Possibly UP780 could partially incurred its activity in this model through protection and/or stimulation of existing beta-cells to produce increased level of insulin. Clearly interestingly though, an unexpected synergy was observed from the combination of aloesin with aloe polysaccharidein that the beneficial effects seen with UP780 treatment exceed that predicted based on simply summing the effects observed for each of its constituents. The reduction in fasting blood glucose level of diabetic mice in the present investigation clearly reveals UP780 possess potential antidiabetic activity. UP780, comprised of 4% aloesin and 96% aloe vera, could have assisted surviving β-cells to resist the oxidative damage or prevent further damage caused by alloxan. Alloxan, as a cytotoxic agent to the insulin-secreting β cells of the pancreas, effectively induces insulin dependent phenotypes that resemble type 1 diabetes or post-beta cell “burnout” type 2 diabetes. In a way, the daily administration of UP780 would lead to the presence of known anti-oxidants such as aloesin and aloe polysaccharides as a shield providing an antioxidant activity to the β-cells of the islets of Langerhans from the destruction caused by superoxide radicals derived from alloxan [10,11,16]. In addition, the possibility of glyburide enhancing β-cells responsiveness to glucose has also been reported [34]. This mechanism of action could also be another possibility of UP780 to alleviate hyperglycemia; however, further detailed investigation mainly focused on the mode of action of UP780 could shed a better understanding how the composition be better utilized in targeting the pathogenesis of diabetes. In fact some have suggested that hypoglycemic activity of aloe observed in alloxan induced insulin dependent mouse model could be associated with its radical scavenging activity [23,35-37] or stimulate synthesis and/or release of insulin from beta-cell of pancreases [6].

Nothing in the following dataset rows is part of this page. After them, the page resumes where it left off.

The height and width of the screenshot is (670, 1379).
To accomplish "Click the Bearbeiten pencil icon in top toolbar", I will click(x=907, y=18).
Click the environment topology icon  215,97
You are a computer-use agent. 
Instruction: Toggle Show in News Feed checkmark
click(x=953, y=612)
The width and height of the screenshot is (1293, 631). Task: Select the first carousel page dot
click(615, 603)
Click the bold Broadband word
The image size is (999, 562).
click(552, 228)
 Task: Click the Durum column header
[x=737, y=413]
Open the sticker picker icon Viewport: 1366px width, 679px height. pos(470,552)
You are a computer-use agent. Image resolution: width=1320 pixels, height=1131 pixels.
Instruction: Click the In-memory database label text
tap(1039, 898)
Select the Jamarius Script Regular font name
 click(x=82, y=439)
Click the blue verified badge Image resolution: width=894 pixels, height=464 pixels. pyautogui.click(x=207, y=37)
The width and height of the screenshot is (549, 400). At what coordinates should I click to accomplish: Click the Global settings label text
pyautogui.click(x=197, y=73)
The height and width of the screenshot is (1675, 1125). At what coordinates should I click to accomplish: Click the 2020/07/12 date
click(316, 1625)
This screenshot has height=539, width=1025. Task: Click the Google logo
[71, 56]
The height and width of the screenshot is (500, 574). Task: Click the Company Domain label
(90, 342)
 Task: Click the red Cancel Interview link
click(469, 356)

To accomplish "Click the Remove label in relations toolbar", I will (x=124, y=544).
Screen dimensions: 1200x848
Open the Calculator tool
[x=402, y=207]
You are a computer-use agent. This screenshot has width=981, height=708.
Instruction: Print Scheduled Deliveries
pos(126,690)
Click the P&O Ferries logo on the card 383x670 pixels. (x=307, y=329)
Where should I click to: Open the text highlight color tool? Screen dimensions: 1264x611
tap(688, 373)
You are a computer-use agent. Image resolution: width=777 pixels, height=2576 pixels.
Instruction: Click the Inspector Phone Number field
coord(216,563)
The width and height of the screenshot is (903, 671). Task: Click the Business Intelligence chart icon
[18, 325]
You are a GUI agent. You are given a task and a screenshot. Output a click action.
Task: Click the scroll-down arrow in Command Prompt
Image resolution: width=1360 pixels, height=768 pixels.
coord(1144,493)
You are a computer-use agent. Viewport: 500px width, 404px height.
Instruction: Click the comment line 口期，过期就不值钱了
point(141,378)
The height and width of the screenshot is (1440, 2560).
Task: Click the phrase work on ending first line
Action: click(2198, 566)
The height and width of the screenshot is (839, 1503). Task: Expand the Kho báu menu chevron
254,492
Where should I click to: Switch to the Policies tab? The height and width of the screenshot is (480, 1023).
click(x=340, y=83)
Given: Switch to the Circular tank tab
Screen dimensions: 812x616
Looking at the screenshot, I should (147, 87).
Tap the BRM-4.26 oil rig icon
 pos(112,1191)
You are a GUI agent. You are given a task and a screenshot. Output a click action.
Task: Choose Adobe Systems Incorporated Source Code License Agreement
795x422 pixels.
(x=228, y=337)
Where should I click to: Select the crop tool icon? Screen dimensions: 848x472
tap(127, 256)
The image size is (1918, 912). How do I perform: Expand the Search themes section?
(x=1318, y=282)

Parallel to our result, Ghannnam et al. [7] showed that glibenclamide and aloe have statistically significant impact in reducing fasting blood glucose level in diabetic mice induced by alloxan. In this study, diabetic mice were given 10 mg/kg and 500 mg/kg of glibenclamide and aloe, respectively, twice per day for 14 days. Fasting blood glucose level was found significantly lower for both treatment groups after 3 days of treatment; however, after a week only the aloe treated mice showed the significance. In another study conducted by Ajabnoor (1990) also showed that when aloe was given for 4 days at 500 mg/kg twice per day, significant reduction in fasting blood glucose level were observed in alloxan induced diabetic mouse.

Conclusion

Clinically it has been reported that UP780 can result in a statistically significant reduction in HbA1C, fasting blood glucose, fructosamine and plasma insulin level [34]. In addition to the data depicted here, previously we have shown that UP780 could improve impaired glucose and insulin resistance in high-fat diet-induced and db/db non-insulin dependent diabetic mouse models. Therefore, UP780, a standardized Aloe chromone based composition, could possibly be considered as a natural supplement alternative to maintain healthy blood glucose level.

Competing interests

All authors, except Mandee Pantier and Jifu Zhao, are currently Unigen employees, therefore with financial interests.

Authors’ contributions

MY conceived and designed, carried out study, data calculation, statistical analysis, data interpretation, and drafted/edited the manuscript. MP assisted in conducting the study. BC carried out the ELISA assay for plasma insulin. JZ conducted structure elucidations and identification. QJ and LB conceived the study, participated in its design, interpreted data, and edited the manuscript. All authors read and approved the final manuscript.